Line count for "computer": state how many lines of the data below include it, and output nothing more.

**EXERCISE DATA**
^^^^^^^^
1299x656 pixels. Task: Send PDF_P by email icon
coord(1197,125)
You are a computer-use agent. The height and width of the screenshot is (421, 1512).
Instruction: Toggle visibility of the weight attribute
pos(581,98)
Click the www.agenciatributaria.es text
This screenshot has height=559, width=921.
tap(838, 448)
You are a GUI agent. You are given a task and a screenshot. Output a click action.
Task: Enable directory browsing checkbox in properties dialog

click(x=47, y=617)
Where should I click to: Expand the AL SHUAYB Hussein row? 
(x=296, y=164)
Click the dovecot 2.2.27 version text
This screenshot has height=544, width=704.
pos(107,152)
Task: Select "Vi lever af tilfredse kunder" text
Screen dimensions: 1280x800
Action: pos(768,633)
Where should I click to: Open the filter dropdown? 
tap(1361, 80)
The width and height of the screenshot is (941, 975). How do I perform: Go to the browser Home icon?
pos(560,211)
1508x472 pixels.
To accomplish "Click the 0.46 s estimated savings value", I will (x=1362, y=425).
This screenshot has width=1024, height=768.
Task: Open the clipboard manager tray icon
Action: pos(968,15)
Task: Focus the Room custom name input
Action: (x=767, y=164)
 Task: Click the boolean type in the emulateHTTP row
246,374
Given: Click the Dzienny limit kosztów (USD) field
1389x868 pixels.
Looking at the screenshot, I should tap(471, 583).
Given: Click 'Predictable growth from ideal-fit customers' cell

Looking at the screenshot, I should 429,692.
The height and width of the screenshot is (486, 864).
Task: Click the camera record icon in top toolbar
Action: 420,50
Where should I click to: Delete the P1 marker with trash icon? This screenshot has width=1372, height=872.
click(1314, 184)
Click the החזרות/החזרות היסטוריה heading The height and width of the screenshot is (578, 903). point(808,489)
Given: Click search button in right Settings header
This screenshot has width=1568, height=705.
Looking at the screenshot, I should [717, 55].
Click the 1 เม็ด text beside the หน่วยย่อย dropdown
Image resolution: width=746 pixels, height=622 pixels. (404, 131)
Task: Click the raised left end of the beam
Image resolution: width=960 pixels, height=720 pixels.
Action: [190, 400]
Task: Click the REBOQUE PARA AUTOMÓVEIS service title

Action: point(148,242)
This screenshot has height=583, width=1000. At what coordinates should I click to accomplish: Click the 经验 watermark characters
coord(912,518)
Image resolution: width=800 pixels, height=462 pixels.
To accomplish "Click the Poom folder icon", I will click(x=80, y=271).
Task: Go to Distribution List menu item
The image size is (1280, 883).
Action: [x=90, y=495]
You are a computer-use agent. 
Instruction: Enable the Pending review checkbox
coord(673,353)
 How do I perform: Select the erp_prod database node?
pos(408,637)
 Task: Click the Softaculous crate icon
^^^^^^^^
**ANSWER FOR THIS EXERCISE**
2